Каждый из этих прекрасных единорогов вдохновлял человечество на его высшие свершения, каким бы несовершенным ни оказалось достигнутое. Но на каждого единорога есть охотник, и идеалы, питавшие либеральный порядок, не исключение. Ради этого охотника не должно быть ни дверей, ни замков, ни трения, ни противоположности между близостью и дистанцией, домом и вселенной. Уже нет необходимости в «топоанализе», потому что все пространства слились в одно пространство, которое является Большим Другим. Не ищите уютное местечко в глубине раковины. Нет смысла сворачиваться калачиком в темном дальнем конце ее спирали. Раковина – всего лишь еще одно звено в цепи, и ваши грезы уже нашли свою аудиторию в пульсирующей сети этой шумной жизни за стеклом.

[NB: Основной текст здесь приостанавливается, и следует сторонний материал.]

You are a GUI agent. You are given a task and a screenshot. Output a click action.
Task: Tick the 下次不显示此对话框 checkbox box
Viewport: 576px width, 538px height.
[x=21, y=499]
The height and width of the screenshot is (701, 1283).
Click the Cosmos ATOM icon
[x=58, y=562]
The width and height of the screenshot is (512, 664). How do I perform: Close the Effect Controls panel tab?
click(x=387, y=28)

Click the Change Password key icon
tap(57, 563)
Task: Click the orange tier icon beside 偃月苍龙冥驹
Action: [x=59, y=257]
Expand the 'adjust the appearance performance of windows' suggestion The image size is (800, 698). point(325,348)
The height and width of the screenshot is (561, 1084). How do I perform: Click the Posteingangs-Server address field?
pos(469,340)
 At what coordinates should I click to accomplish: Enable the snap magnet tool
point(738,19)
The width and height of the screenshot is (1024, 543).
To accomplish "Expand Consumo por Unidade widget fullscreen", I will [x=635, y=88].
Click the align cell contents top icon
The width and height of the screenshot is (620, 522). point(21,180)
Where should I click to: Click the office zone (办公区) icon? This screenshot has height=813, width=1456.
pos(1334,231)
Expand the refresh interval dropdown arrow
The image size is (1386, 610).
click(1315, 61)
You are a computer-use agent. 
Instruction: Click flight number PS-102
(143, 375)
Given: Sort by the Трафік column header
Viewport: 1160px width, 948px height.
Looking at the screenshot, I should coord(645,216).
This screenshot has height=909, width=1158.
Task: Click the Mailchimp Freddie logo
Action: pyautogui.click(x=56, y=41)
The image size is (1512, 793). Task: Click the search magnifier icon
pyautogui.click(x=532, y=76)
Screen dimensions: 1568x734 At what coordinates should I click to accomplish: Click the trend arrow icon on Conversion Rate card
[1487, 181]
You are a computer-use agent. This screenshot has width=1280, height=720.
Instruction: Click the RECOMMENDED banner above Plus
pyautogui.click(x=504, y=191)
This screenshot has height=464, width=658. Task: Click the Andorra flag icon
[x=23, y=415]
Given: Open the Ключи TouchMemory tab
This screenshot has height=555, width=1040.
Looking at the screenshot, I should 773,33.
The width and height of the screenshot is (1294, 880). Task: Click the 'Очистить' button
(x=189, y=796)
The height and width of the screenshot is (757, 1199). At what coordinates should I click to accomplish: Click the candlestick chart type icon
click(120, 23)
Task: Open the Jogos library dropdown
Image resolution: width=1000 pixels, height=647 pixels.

В отсутствие синтетических деклараций, которые обеспечивают дорогу к человечному будущему, непереносимость жизни за стеклом втягивает общество в «гонку вооружений» взаимных контрдеклараций, в которой мы стремимся ко все более изощренным способам укрыться в своей собственной жизни, в поисках передышки от внимания беззаконных машин и их хозяев. Мы делаем это, чтобы удовлетворить нашу извечную потребность в святилище, а также в качестве акта сопротивления, отвергающего инструментарные правила улья, его «расширенные эффекты подавления» и неуемную жадность Большого Другого. В контексте надзора со стороны государства, практики «укрытия» называли «протестами в связи с неприкосновенностью частной жизни»; как известно, такие практики вызывают подозрения у правоохранительных органов[1236]. Сегодня на попытки «укрыться» от них также жалуются Большой Другой и его рыночные хозяева, которые обладают необычайно широким и глубоким влиянием, обосновавшись внутри наших стен, наших тел и наших улиц, претендуя на наши лица, наши чувства и наш страх остаться за бортом.

Я сказала, что слишком много лучших и умнейших представителей нового поколения посвящают свои таланты интенсификации потока кликов. Не менее печально, что новое поколение активистов, художников и изобретателей чувствует себя призванным создавать искусство и науку укрытия[1237]. Невыносимые условия жизни за стеклом заставляют этих молодых художников посвящать свой гений перспективам человеческой невидимости, пусть даже их творения требуют от нас настойчивого поиска и обретения ориентиров. Их провокации уже приняли различные формы – блокирующие сигнал футляры для телефона, фальшивые протезы отпечатков пальцев, не дающие вашим пальцам «стать ключом к вашей жизни», светодиодные козырьки, препятствующие распознаванию лиц, куртки, блокирующие радиоволны и устройства слежения, излучатель запахов, который выделяет металлический аромат, когда какое‑то из ваших устройств обнаруживает незащищенный веб‑сайт или сеть, приложение‑«рандомизатор», которое препятствует любому надзору, «опирающемуся на то, что поднадзорный будет придерживаться предсказуемых шаблонов поведения», линейка одежды под названием «Камуфляж», включающая в себя рубашки с изображениями лиц знаменитостей, чтобы запутать программы распознавания лиц, головной убор против сканирования мозга, препятствующий оцифровке мозговых волн, и антинадзорное пальто, создающее щит для блокировки инвазивных сигналов. Чикагский художник Лео Сельваджо создает на 3D‑принтере пластиковые маски‑протезы, затрудняющие распознавание лица. Он называет свою работу «организованным художественным вмешательством»[1238].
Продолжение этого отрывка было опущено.